◆ **EXERCISE**:
Retype word for word the line containing "Image resolution: width=718" and each line that follows it in the records below, through the last one, with no pictures.

◆ **TASK INPUTS**:
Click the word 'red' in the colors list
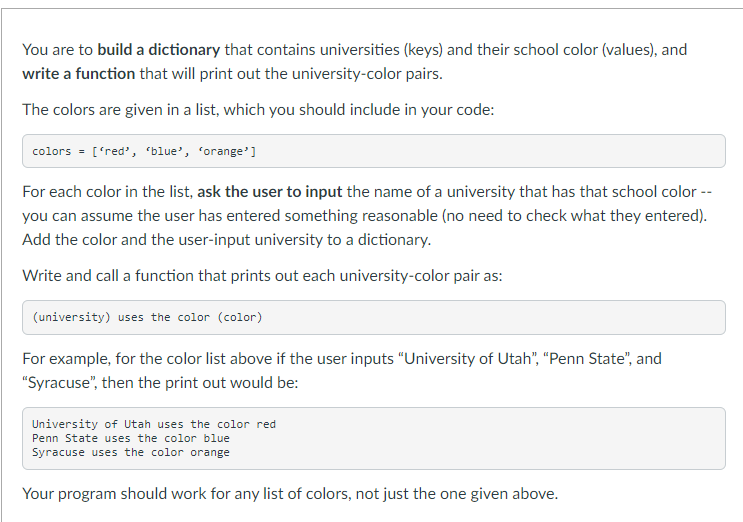743x522 pixels. point(114,152)
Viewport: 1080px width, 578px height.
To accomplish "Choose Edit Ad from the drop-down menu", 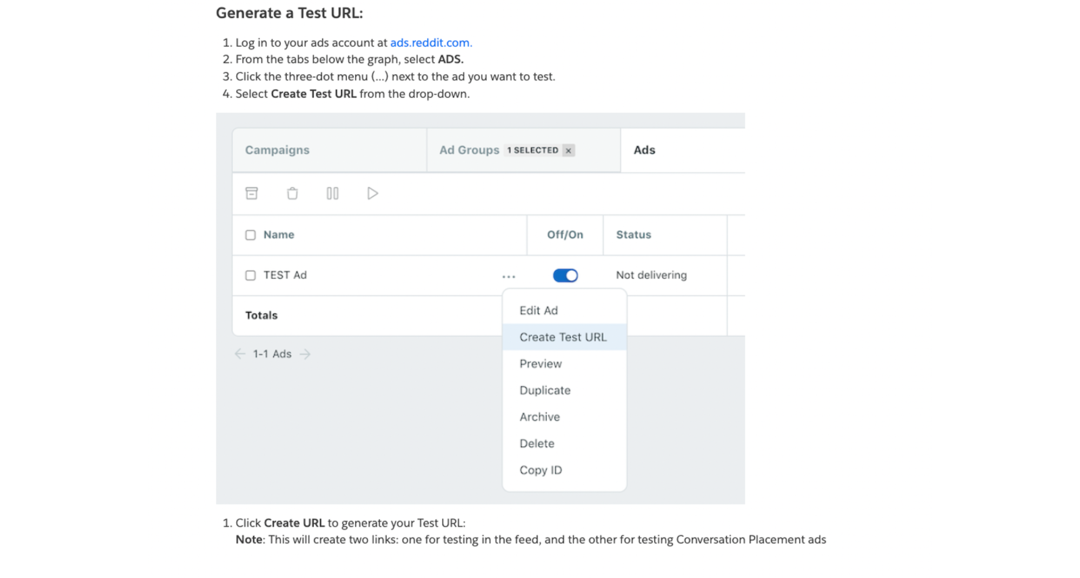I will click(538, 310).
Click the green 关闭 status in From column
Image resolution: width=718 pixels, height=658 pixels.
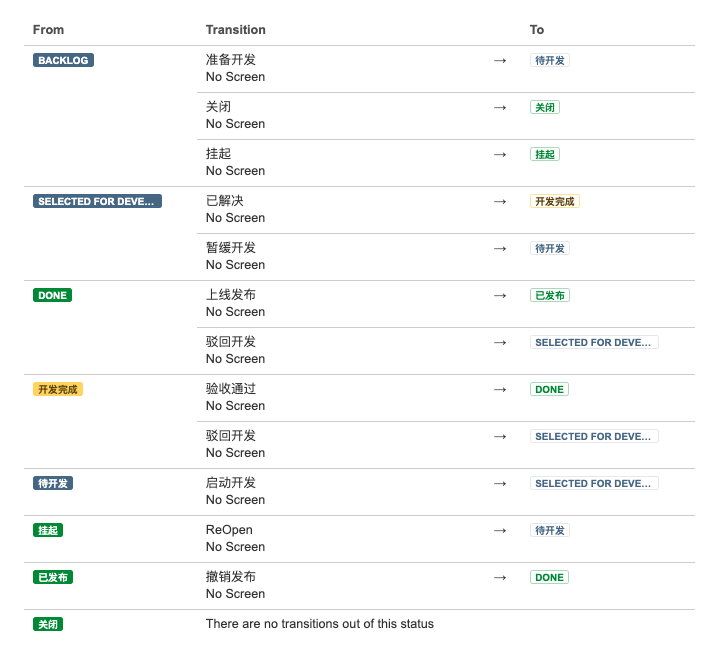click(48, 624)

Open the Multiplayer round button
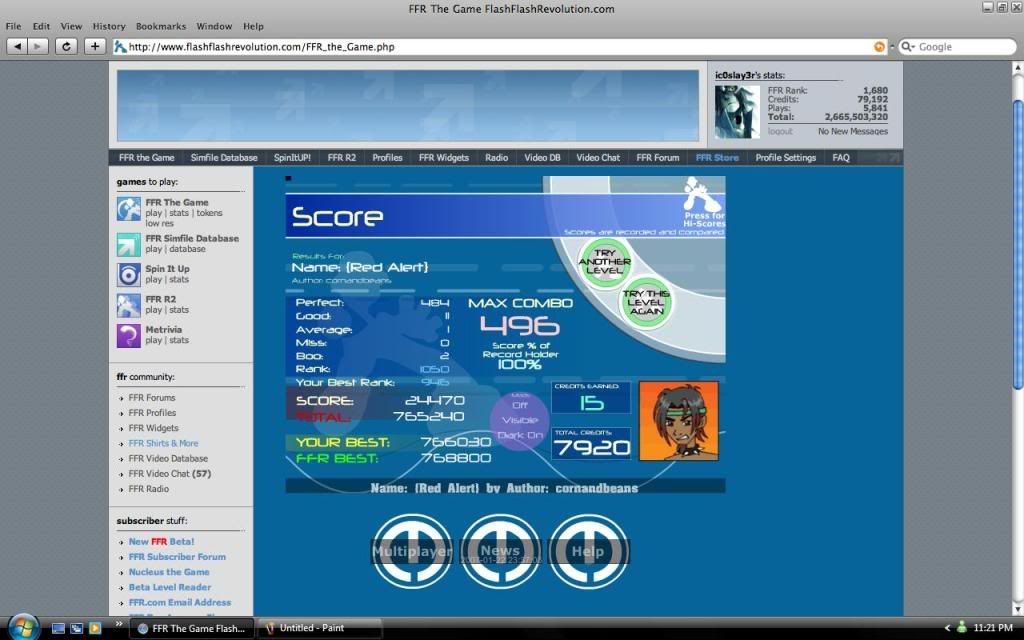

◆ **RESULT OF THIS TASK**:
Image resolution: width=718 pixels, height=658 pixels.
click(48, 624)

Open the Multiplayer round button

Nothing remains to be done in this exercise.